YOUR INSTRUCTIONS ::
Lines holding the word "photo" are the ones to copy from the data below.

******************************

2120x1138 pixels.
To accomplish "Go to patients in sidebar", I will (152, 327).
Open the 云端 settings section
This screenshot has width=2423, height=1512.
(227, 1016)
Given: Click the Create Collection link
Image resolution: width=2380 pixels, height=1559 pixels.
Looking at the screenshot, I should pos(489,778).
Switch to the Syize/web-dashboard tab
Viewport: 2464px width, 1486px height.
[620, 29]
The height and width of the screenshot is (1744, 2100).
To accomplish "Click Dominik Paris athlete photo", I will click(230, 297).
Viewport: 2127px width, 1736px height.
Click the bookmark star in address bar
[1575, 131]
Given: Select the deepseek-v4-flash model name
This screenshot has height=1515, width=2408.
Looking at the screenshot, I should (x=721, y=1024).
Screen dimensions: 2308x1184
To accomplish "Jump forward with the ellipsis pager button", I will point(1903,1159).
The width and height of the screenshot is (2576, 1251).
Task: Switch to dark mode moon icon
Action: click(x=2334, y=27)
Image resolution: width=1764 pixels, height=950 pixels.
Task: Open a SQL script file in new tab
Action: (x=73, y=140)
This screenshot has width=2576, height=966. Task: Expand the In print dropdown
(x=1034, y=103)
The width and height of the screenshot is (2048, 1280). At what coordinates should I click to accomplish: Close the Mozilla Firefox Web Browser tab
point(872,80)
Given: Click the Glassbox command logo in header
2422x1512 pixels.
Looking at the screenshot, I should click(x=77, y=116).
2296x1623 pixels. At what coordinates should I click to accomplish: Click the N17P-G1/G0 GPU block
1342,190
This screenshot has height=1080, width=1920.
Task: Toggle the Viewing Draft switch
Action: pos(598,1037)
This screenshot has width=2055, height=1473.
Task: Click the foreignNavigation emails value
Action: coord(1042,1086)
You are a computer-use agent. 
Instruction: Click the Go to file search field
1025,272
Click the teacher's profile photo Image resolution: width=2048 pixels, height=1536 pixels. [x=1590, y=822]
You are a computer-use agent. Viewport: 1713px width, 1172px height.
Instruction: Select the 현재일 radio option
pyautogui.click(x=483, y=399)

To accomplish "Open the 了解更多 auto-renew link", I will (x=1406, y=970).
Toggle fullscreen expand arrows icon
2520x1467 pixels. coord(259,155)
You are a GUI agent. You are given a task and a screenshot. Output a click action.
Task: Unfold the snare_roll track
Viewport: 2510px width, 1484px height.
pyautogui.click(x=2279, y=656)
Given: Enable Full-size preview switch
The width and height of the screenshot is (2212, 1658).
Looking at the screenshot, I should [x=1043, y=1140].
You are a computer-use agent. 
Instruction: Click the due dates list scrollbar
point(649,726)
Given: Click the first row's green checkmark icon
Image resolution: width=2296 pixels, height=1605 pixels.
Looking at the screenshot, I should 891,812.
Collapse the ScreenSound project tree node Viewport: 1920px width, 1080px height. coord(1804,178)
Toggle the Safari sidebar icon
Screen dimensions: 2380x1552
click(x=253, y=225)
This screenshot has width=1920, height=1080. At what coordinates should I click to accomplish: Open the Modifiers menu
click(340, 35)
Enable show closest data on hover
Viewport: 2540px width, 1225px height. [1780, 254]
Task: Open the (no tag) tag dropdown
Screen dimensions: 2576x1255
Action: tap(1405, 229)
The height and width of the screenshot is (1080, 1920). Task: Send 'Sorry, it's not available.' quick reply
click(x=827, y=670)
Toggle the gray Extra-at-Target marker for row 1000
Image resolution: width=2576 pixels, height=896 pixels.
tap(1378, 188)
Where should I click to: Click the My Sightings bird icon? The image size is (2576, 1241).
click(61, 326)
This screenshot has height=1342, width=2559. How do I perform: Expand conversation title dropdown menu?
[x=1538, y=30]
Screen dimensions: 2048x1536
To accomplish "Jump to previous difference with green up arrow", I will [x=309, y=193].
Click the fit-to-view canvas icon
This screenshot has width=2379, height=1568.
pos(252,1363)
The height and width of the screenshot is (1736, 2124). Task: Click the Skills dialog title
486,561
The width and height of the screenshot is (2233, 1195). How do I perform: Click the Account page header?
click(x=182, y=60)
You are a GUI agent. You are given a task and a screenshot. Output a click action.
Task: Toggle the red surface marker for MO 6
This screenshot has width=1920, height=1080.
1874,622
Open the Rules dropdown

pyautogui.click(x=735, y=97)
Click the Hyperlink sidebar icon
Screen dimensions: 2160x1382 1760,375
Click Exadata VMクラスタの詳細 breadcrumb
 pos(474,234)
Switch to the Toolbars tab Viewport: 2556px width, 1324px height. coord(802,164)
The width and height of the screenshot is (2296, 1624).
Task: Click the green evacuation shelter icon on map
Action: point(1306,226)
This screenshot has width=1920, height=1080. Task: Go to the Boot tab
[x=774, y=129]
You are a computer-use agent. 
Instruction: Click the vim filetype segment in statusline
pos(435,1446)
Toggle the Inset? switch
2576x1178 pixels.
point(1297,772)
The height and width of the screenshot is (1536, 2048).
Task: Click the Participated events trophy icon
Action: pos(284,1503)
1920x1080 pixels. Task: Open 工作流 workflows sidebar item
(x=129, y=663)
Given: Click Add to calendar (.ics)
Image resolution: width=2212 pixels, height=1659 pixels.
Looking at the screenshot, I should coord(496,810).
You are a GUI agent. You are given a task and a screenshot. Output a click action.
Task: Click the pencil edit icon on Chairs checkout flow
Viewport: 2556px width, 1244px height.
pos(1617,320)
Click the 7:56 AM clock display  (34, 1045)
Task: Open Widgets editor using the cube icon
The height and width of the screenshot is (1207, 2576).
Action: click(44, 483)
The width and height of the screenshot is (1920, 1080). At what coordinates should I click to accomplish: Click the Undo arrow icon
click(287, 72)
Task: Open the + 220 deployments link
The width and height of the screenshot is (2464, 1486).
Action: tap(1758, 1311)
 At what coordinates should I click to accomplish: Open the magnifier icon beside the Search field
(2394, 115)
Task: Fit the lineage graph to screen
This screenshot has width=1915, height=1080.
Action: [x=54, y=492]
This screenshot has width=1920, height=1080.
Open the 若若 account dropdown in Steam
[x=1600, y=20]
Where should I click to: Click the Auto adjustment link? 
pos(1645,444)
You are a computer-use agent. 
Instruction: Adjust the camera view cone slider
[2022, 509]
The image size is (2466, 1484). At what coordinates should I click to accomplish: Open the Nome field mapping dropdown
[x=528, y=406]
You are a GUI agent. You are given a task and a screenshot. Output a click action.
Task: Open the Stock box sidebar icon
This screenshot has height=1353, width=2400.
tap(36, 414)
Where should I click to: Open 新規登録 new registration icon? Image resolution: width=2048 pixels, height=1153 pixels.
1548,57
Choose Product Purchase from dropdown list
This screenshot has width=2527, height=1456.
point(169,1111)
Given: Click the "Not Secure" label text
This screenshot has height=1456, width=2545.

******************************

REPLY TO THE EXERCISE ::
To accomplish "Click Dominik Paris athlete photo", I will click(230, 297).
Click the teacher's profile photo Image resolution: width=2048 pixels, height=1536 pixels. [x=1590, y=822]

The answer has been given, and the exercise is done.